Membrane fusion in influenza virus is caused by the influenza viral hemagglutinin protein (HA). The amino terminus of the HA2 domain of the hemagglutinin protein is known as the 'fusion peptide.' In this work, solid-state nuclear magnetic resonance (NMR) spectroscopy was used to understand the structures of synthetic peptides based on the influenza fusion peptide. Because the free fusion peptide has been shown to induce fusion of liposomes in a pH-dependent way similar to the complete protein, the information gained by the study of the free peptide should be valuable for understanding the mechanism of influenza viral fusion by the influenza fusion protein.;The fusion peptide was synthesized with a solubilizing 'host-sequence'. The physical properties and biological activities of these peptides were studied to provide evidence that the peptide structures examined were relevant to the larger fusion protein system.;Because the influenza fusion peptide has been studied with a variety of lipid compositions using a number of sample preparation methods, the effects of lipid composition, peptide:lipid ratio, temperature, and pH on the membrane-bound fusion peptide structure were studied.
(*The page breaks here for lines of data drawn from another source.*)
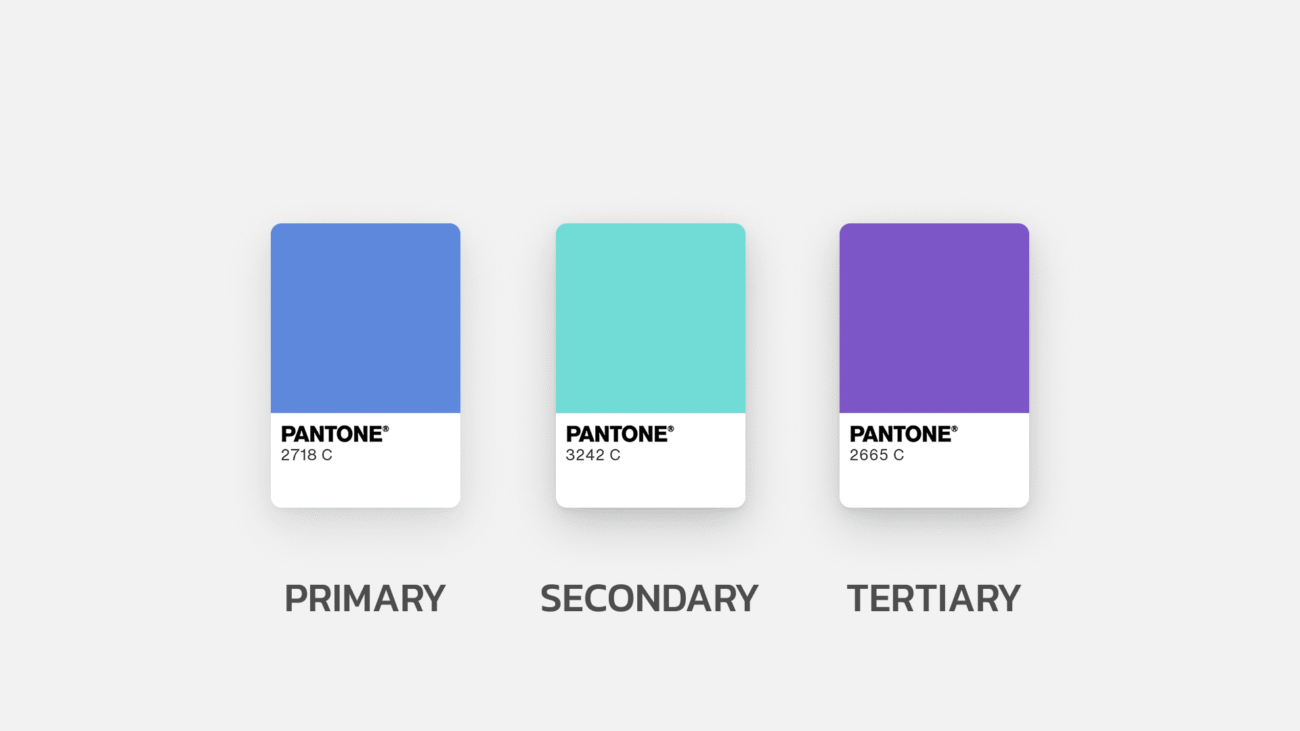Viewport: 1300px width, 731px height.
Task: Click the PANTONE logo on the turquoise card
Action: click(620, 434)
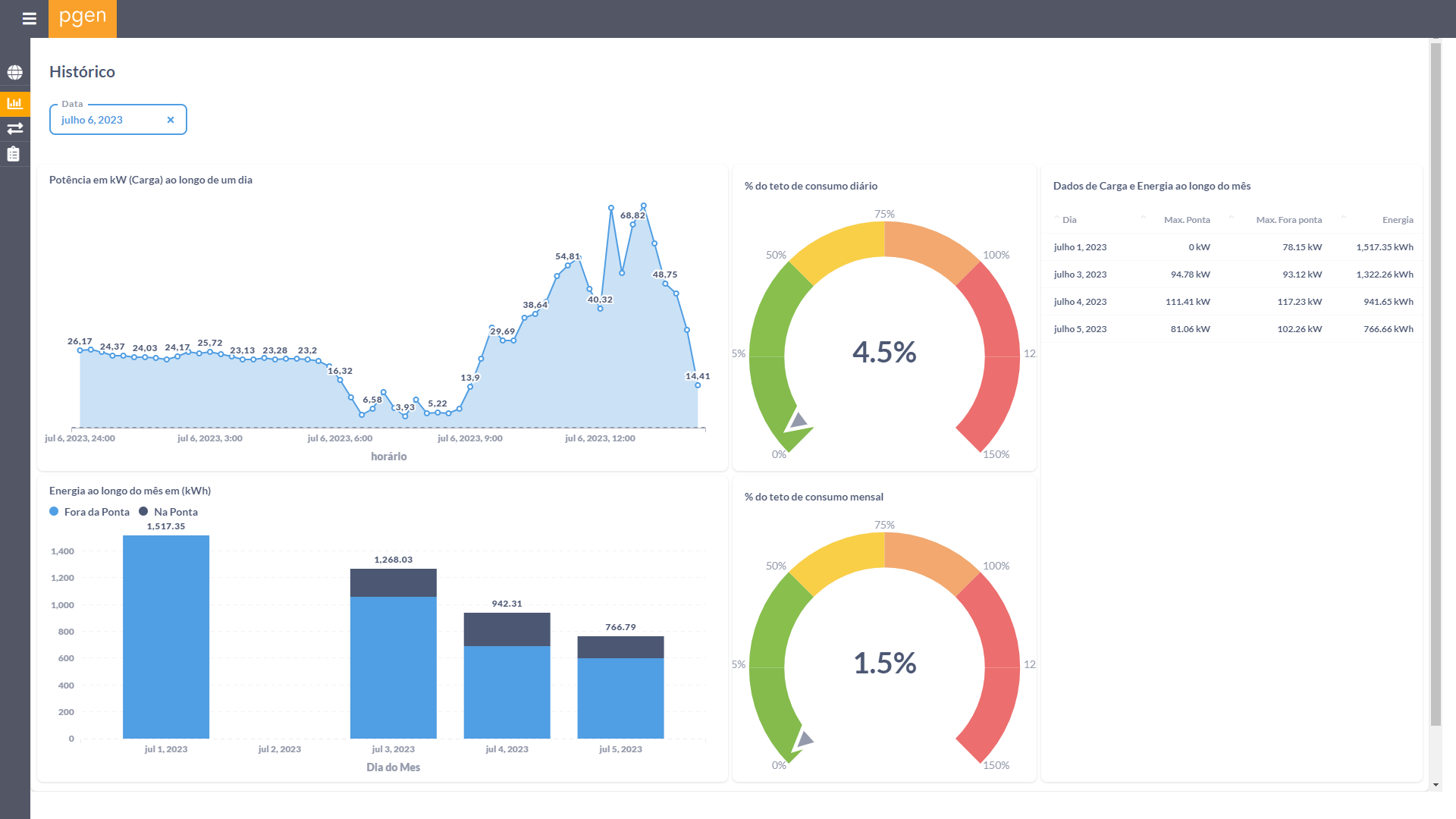Image resolution: width=1456 pixels, height=819 pixels.
Task: Clear the date with the X icon
Action: (171, 120)
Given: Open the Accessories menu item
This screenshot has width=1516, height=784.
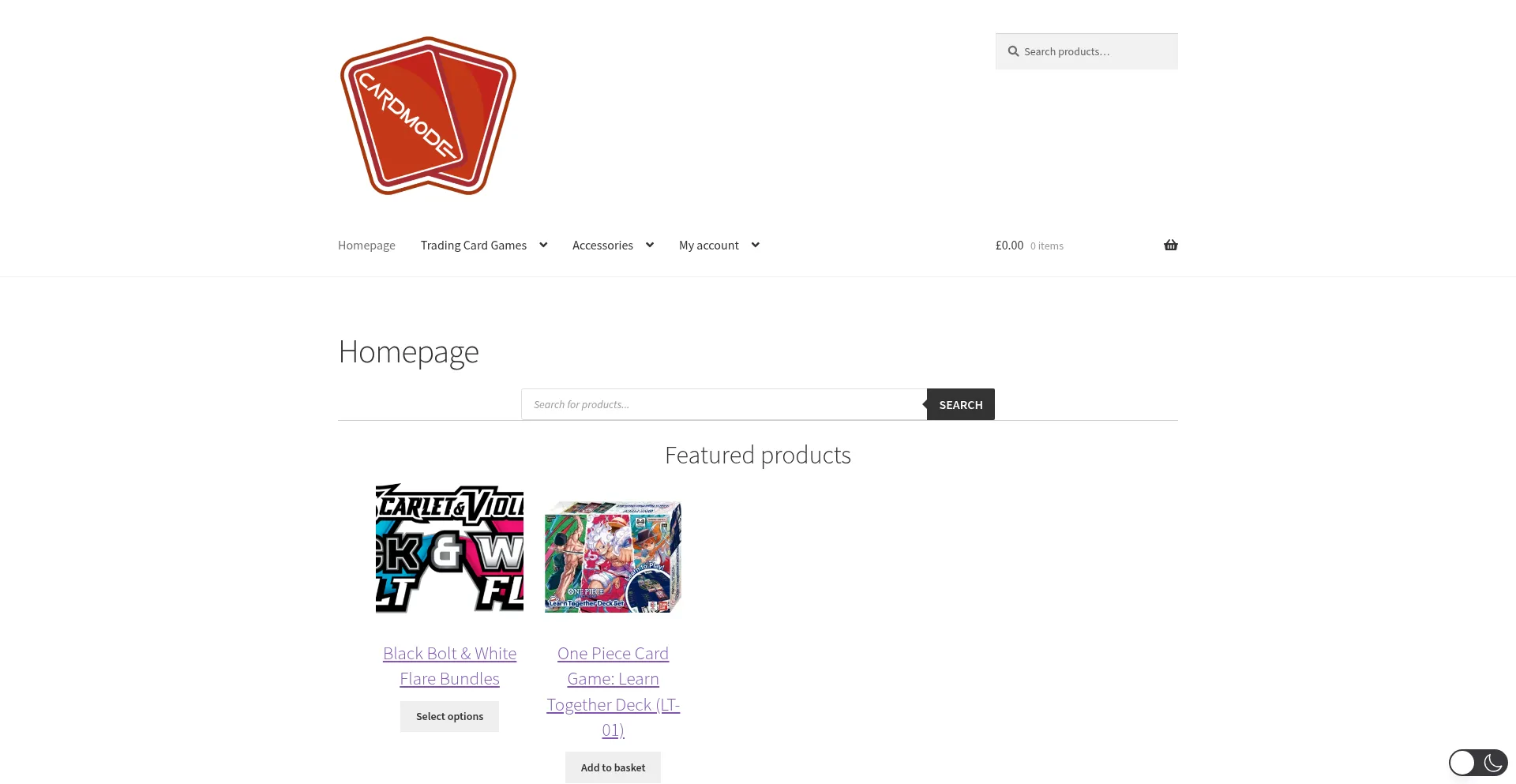Looking at the screenshot, I should coord(602,246).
REDOR subtraction was used to filter out the large natural abundance 13C carbonyl signals from the NMR spectra, and chemical shift was used as a convenient indicator of local secondary structure.;The data revealed at least two distinct structures of the membrane bound fusion peptide. The structure is dependent on the lipid and cholesterol composition of the membrane to which the peptide is associated. It was also shown that the fusion peptide causes pH-dependent lipid mixing regardless of its equilibrium structure. This shows that there are at least two distinct structures of the influenza fusion peptide that can induce fusion.;A proposed 310 helix proposed to be present in the low pH peptide in DPC detergent solution and in POPC:ROPG membranes but absent at neutral pH was probed by REDOR spectroscopy. Our REDOR measurements show that this structural feature is present in fusion peptide bound to DPC micelles and to POPC:POPG membranes at both low and neutral pH. Chemical shift measurements support this conclusion.